## Instructions for the task
Keep the wording of the records intact as you retype them, and omit every image.

————

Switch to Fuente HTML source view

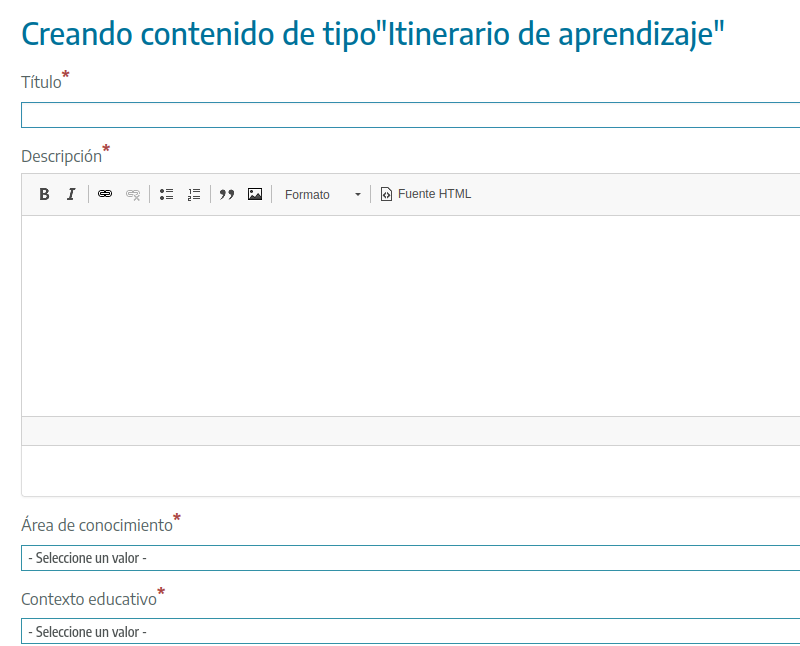[426, 194]
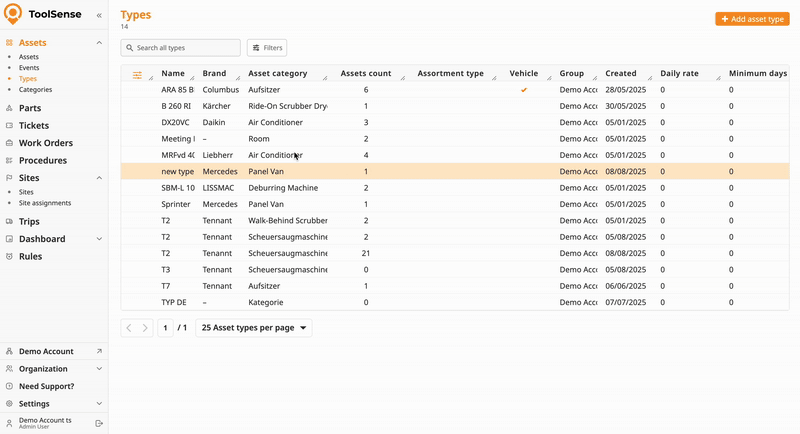Viewport: 800px width, 434px height.
Task: Expand the Dashboard section chevron
Action: (x=99, y=239)
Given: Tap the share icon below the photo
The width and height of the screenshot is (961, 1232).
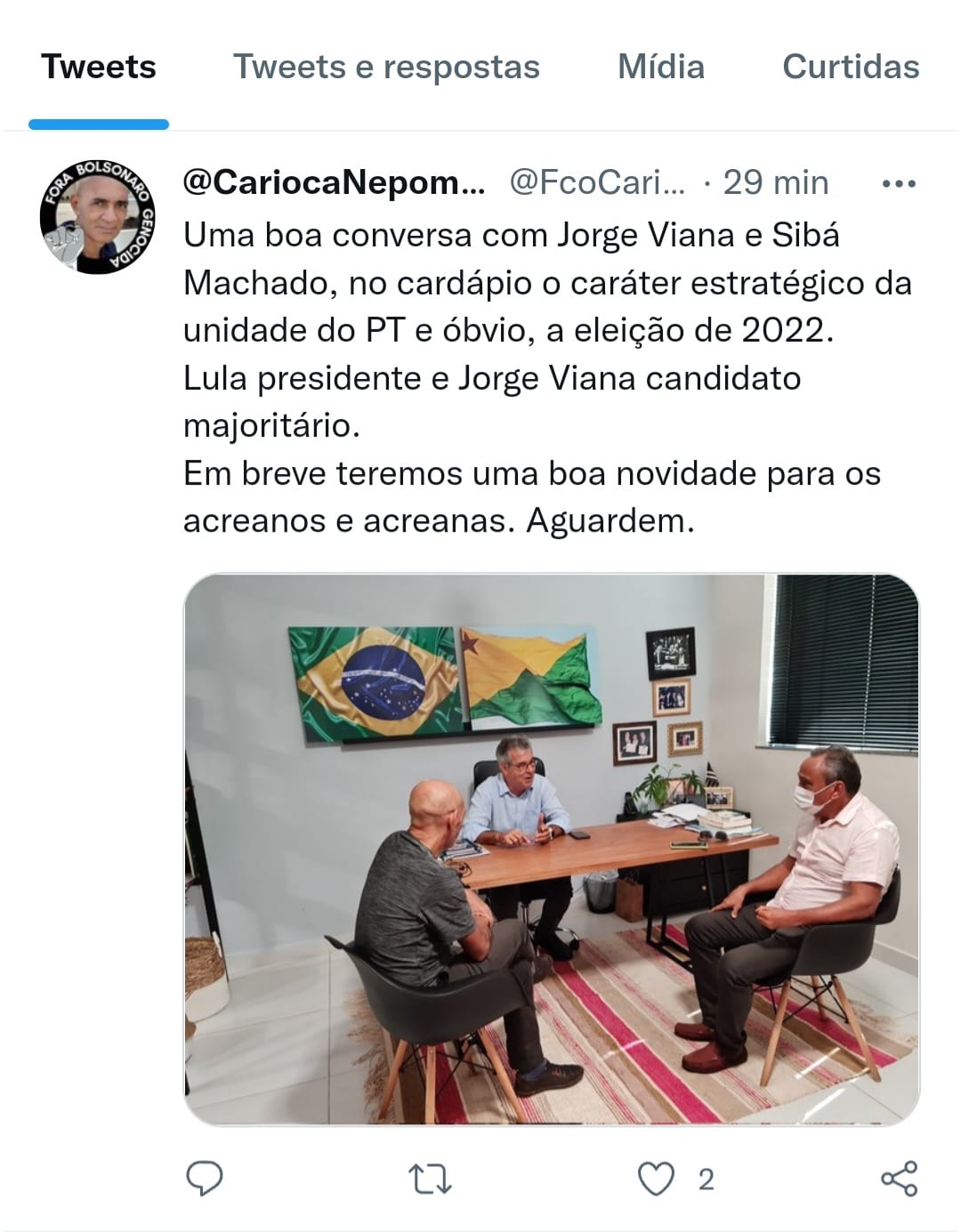Looking at the screenshot, I should (x=899, y=1179).
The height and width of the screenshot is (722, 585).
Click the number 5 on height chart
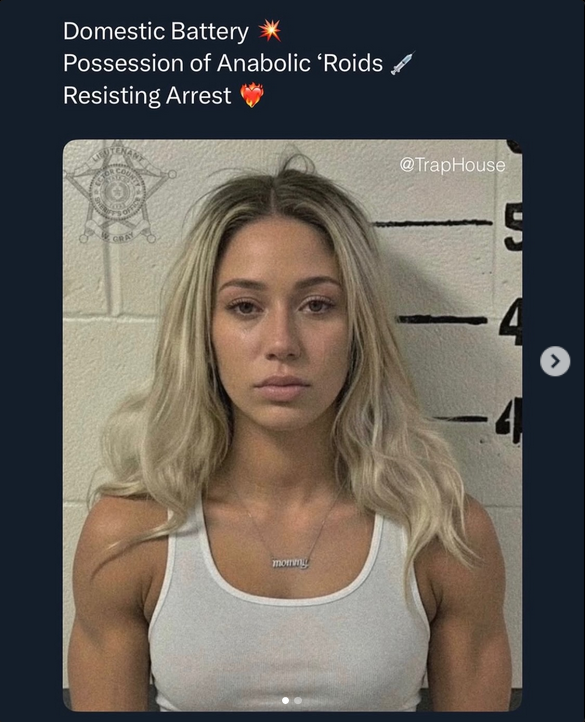pyautogui.click(x=513, y=227)
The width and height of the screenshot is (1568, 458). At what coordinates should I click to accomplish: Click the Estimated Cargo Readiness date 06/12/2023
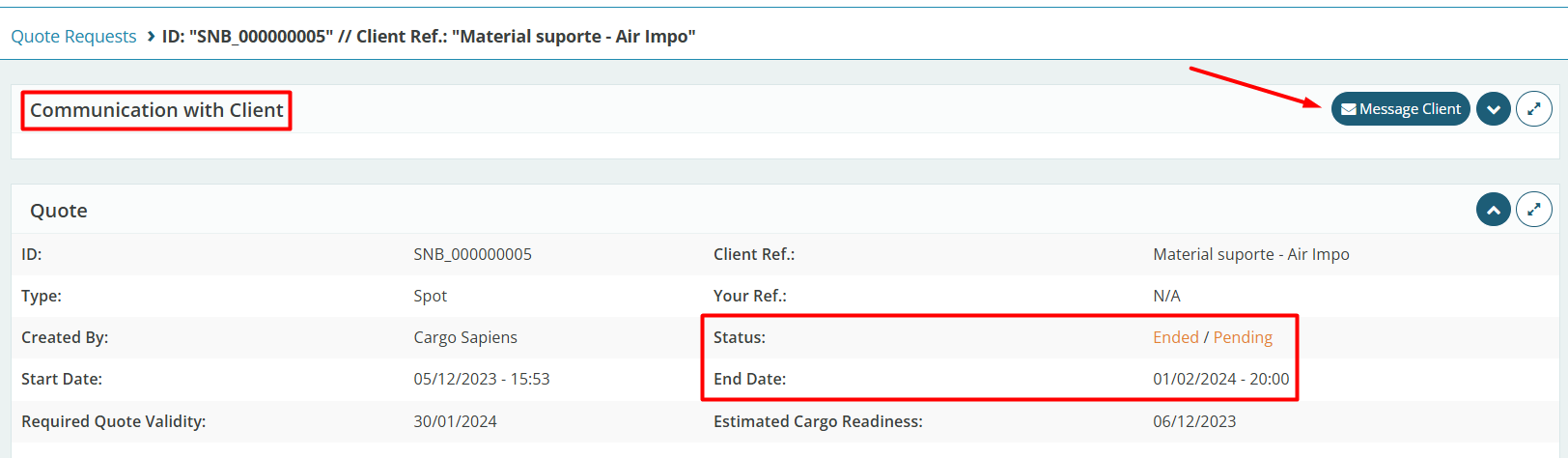point(1194,421)
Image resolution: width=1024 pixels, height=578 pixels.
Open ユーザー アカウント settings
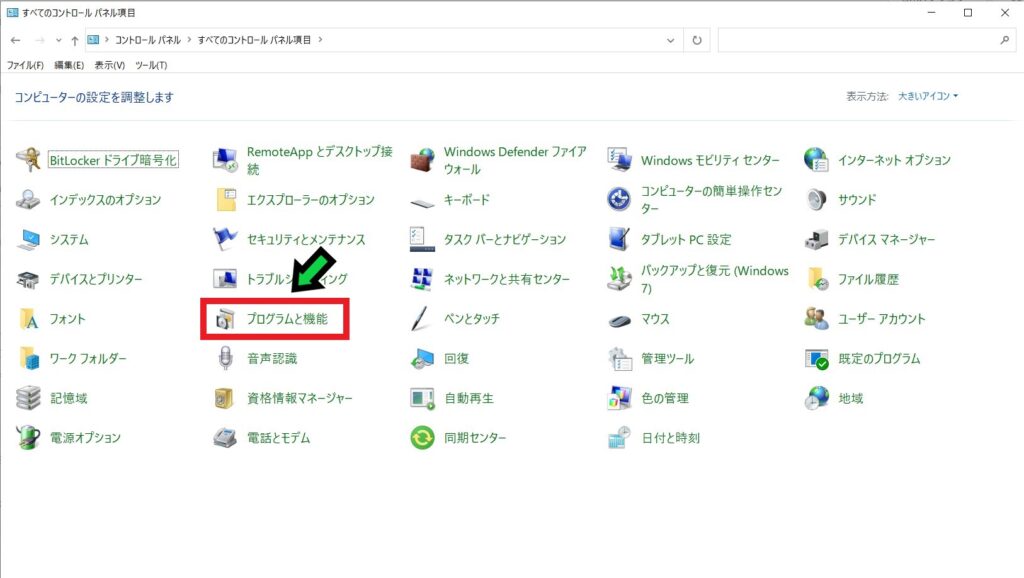pos(880,319)
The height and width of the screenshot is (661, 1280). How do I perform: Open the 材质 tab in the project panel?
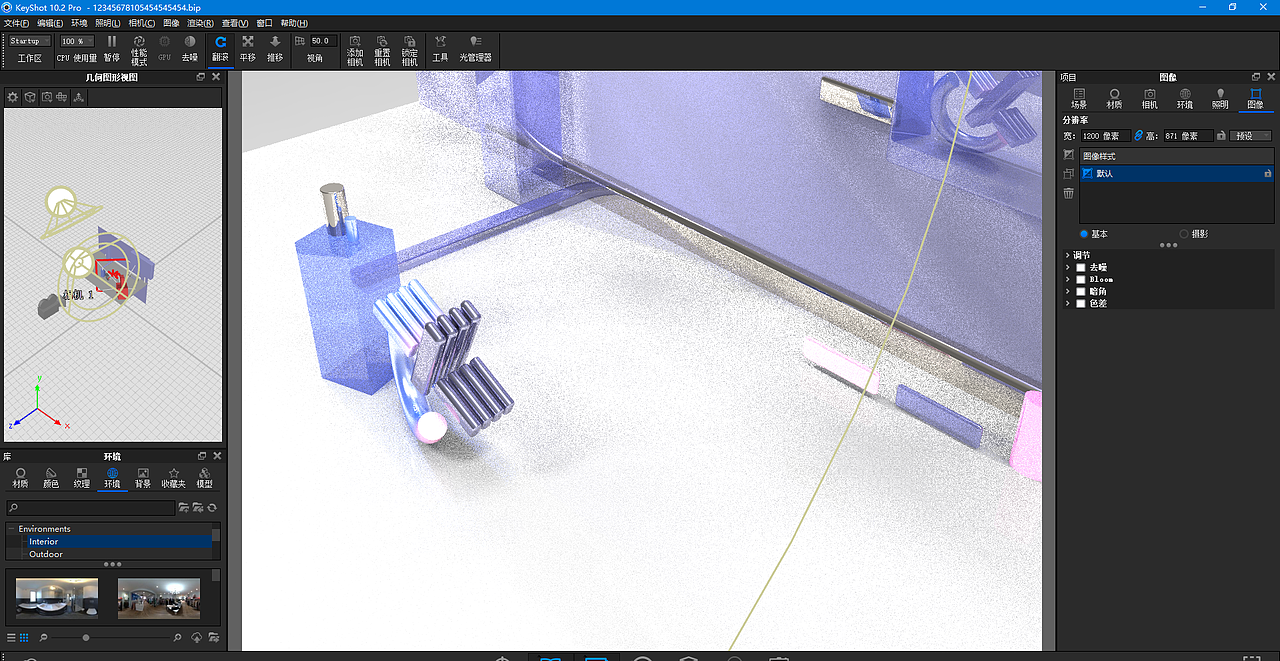[x=1115, y=97]
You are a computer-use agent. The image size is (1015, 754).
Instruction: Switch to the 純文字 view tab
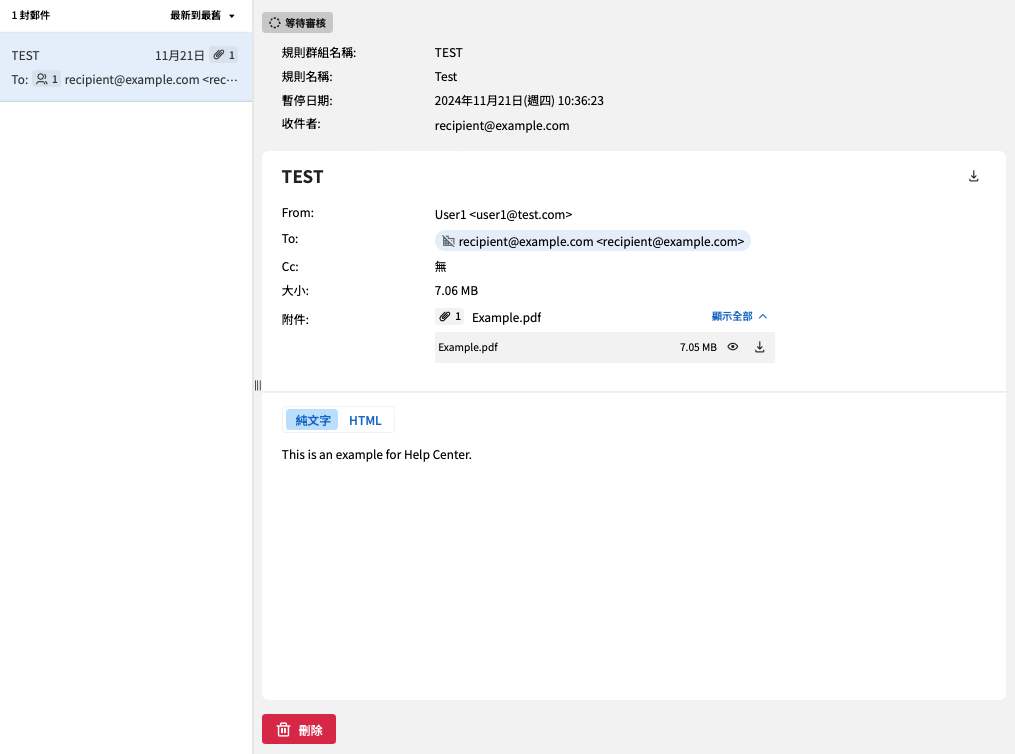(312, 420)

————

## Exercise output
Switch to Fuente HTML source view

[426, 194]
Viewport: 800px width, 434px height.
Task: Expand the Dashboard section chevron
Action: (x=99, y=239)
Given: Tap the share icon below the photo
The width and height of the screenshot is (961, 1232).
Looking at the screenshot, I should (x=899, y=1179).
The height and width of the screenshot is (722, 585).
Click the number 5 on height chart
pyautogui.click(x=513, y=227)
The width and height of the screenshot is (1568, 458). At what coordinates should I click to accomplish: Click the Estimated Cargo Readiness date 06/12/2023
point(1194,421)
Image resolution: width=1024 pixels, height=578 pixels.
Open ユーザー アカウント settings
pos(880,319)
The height and width of the screenshot is (661, 1280). How do I perform: Open the 材质 tab in the project panel?
[x=1115, y=97]
You are a computer-use agent. The image size is (1015, 754).
Instruction: Switch to the 純文字 view tab
(312, 420)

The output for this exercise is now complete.